DUBLIN (Reuters) - Britain risks losing hundreds of thousands of travel and tourism jobs in the coming months unless the government offers proper supports to workers and relaxes travel restrictions, Ryanair (I:RYA) boss Michael O'Leary said on Thursday.
O'Leary, group chief executive of Europe's largest low-cost carrier, was speaking hours ahead of the announcement of new UK COVID-19 support measures and weeks ahead of the launch of a European Union plan to coordinate travel restrictions in Europe.
Failure join the EU plan and provide a proper furlough scheme to pay those whose work has dried up due to COVID-19 "will mean literally hundreds of thousands of job losses this winter," O'Leary told Sky News in an interview.
British finance minister Rishi Sunak on Thursday was due to announce a replacement for the Coronavirus Job Retention Scheme, which supported 8.9 million private-sector jobs at its peak in May, as part of a series of new COVID-19 support measures.

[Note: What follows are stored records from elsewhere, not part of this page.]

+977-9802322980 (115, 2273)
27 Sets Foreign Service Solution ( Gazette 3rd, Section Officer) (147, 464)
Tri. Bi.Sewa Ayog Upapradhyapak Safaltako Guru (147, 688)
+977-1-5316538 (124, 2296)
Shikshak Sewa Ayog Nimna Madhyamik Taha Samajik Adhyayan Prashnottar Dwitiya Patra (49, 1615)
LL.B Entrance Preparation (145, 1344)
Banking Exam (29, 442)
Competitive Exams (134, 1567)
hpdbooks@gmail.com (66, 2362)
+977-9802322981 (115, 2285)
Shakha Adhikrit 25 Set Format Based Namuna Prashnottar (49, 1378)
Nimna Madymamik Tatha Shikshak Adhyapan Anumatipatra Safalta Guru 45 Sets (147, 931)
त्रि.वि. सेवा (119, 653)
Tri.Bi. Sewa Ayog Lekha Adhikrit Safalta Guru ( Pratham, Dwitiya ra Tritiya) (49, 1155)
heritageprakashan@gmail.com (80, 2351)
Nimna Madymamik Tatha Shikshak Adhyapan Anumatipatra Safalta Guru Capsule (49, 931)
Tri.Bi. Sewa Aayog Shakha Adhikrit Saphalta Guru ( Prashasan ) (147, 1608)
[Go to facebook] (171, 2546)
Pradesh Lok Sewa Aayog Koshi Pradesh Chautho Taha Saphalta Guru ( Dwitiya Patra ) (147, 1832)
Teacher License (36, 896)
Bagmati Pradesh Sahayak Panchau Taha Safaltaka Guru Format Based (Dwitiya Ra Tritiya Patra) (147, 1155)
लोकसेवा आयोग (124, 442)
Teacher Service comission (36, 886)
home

O'Leary said if there was no "proper" replacement, staff not required would be put on unpaid leave. Job losses cannot be ruled out, but Ryanair is "desperately working with our people to prevent them," he said.
O'Leary also called for the scrapping of the United Kingdom's air passenger tax for 12-24 months.
The EU travel scheme, due to be finalised in mid-October, would set out common COVID-19 travel rules across the continent and impose restrictions on regions with high COVID-19 rates rather than countries.
O'Leary, who earlier this month described the winter as a "write-off", said Ryanair's forward bookings for November and December are around 10%, around a quarter of the normal level for this time of year.
He said British airlines in general were likely to fly around 30-40% of their normal capacity this winter and said bookings were now around 20-30% of normal levels.